Теперь им приходится сниматься с места и отправляться в новый неизведанный край, часть этой огромной страны, к которой еще предстоит привыкнуть. Какие опасности ждут их впереди? В сообщении Штайнера не было ничего утешительного. Кто знает, где они проведут следующую ночь?
Дорн вздохнул и посмотрел на часы. Пора заступать в караул. Он встал, надел каску, взял винтовку и вышел наружу. Подняв голову, увидел, что идет дождь, и тут же ощутил капли влаги на своем лице. Затем осторожно поднялся по скользким ступенькам. Его очки тотчас запотели. Он снял их и попытался привыкнуть к темноте. В нескольких шагах от входа он наткнулся на Дитца, который стоял, прислонившись к стволу дерева.
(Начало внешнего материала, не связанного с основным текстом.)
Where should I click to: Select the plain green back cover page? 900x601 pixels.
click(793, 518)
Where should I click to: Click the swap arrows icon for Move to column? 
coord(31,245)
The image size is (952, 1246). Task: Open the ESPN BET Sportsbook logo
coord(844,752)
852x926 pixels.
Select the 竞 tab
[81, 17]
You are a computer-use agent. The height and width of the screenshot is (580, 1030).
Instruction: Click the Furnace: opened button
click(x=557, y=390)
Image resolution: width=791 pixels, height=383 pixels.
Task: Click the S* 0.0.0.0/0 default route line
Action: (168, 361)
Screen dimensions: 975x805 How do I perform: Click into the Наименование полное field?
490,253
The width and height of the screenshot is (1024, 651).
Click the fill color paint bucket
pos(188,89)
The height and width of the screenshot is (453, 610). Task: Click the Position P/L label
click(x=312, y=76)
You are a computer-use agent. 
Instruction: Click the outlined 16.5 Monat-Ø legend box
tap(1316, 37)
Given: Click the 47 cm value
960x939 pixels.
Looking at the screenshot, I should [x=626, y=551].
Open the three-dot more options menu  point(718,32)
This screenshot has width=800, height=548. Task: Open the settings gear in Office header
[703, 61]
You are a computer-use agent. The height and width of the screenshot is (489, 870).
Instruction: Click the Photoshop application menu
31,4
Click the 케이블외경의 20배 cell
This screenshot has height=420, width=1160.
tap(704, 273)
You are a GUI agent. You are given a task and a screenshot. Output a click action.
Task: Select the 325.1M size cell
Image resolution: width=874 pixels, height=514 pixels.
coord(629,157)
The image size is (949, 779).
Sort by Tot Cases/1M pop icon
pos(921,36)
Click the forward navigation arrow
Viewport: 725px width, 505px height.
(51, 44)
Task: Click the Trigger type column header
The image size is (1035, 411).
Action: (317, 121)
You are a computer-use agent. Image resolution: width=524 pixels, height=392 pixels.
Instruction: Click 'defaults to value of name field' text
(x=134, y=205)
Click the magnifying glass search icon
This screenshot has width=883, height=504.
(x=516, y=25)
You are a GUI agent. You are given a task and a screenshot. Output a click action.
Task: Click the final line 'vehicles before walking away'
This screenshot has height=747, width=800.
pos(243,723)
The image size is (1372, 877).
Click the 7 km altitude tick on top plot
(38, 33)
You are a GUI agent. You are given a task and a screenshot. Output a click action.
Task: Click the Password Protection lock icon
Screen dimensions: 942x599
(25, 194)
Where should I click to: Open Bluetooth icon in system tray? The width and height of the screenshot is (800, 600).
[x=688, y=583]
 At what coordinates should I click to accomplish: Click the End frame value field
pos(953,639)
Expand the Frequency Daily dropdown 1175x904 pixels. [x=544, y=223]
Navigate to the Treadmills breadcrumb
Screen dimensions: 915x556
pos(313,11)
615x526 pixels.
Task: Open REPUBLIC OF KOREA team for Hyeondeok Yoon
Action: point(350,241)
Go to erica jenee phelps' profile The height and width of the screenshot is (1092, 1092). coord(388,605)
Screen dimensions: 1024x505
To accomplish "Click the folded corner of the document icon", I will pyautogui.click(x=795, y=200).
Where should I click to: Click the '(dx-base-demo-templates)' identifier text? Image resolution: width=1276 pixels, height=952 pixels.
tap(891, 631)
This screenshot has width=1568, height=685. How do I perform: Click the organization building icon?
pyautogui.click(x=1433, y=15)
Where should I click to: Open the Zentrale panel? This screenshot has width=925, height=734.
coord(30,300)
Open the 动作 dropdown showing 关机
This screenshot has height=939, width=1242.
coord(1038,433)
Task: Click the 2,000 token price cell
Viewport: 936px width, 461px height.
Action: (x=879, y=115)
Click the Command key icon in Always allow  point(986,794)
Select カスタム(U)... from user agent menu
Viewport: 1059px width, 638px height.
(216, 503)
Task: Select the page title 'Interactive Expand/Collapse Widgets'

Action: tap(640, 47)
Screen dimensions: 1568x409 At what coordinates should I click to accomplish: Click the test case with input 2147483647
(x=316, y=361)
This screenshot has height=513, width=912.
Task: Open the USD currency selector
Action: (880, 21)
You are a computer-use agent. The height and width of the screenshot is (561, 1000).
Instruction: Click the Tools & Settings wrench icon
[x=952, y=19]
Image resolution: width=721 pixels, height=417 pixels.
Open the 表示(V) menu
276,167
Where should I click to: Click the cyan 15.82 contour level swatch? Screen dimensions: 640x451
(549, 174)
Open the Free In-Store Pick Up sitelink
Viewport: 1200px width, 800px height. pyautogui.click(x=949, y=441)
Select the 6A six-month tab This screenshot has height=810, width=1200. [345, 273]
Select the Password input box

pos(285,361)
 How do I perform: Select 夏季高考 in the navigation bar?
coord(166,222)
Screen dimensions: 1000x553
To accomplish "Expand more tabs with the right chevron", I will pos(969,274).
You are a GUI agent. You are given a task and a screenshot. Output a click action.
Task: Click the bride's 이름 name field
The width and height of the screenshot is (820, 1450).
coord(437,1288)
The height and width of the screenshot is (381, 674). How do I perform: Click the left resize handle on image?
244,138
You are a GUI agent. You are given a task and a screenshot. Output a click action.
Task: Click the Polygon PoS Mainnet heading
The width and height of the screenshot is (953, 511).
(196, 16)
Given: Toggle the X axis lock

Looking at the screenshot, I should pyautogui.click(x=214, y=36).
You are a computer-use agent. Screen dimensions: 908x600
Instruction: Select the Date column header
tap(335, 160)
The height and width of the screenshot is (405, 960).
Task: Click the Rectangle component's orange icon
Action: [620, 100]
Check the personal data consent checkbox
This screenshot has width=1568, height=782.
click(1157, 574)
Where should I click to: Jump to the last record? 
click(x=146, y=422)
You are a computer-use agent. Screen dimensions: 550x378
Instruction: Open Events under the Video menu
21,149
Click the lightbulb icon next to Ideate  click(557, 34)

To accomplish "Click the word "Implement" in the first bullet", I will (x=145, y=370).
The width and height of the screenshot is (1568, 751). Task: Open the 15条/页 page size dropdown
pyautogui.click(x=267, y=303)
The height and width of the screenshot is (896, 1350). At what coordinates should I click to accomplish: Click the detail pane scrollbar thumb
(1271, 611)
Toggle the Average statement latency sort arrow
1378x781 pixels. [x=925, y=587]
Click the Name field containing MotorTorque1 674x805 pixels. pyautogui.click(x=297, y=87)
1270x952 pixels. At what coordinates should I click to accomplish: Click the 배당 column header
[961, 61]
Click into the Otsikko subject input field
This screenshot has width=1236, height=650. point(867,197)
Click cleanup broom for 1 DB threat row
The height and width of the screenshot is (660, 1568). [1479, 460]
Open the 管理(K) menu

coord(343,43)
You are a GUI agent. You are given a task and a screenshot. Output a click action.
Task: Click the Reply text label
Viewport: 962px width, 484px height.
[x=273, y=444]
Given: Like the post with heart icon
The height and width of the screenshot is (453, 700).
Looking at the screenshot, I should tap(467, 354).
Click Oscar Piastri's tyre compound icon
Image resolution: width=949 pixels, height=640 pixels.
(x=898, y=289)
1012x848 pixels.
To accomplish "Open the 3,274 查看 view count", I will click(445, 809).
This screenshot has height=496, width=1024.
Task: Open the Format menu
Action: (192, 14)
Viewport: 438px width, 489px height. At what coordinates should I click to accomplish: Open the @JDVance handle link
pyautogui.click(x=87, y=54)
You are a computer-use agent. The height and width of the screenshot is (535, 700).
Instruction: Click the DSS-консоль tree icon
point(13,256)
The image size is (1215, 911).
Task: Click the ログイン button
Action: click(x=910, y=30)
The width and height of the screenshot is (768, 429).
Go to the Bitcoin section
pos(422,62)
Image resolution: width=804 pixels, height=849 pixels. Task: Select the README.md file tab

— Уже пришел? — спросил Дитц.
— Пора, — ответил Дорн.
Дитц приблизился к нему на шаг и, стуча зубами, произнес:
— Паршивая погода.
Затем поправил на плече ремень винтовки и зябко передернулся.
— Замечательное времечко для ночного караула, — сыронизировал он. — Ты представь себе, каково было бы совершать тридцатикилометровый марш-бросок в такую погоду по болотам.
— Да уж, ничего хорошего, — согласился Дорн.
— Хотя бы дождь поскорее прекратился, — посетовал Дитц, пытаясь разглядеть выражение лица собеседника.
Затем оба замолчали, вглядываясь в темноту. Дождь шел не переставая. С деревьев постоянно капали крупные капли и громко шлепались о палую листву. Дорн натянул на голову поверх каски плащ-палатку и прислонился к дереву.
— Ладно, не бери близко к сердцу, — посоветовал Дитц и, дружески хлопнув Дорна по плечу, скрылся в блиндаже. Прошло несколько минут. Темнота, похоже, сделалась еще гуще. Откуда-то из леса донеслось уханье совы. От порыва ветра содрогнулись деревья, и слетевшие с листьев капли как град забарабанили по плащ-палатке. Дорн сдвинул каску на затылок и, напрягая зрение, попытался вглядеться в ближнюю стену леса. Его бинокль находился в кармане. В такую погоду от него мало пользы.
«Что же могло так задержать Штайнера?» — подумал он.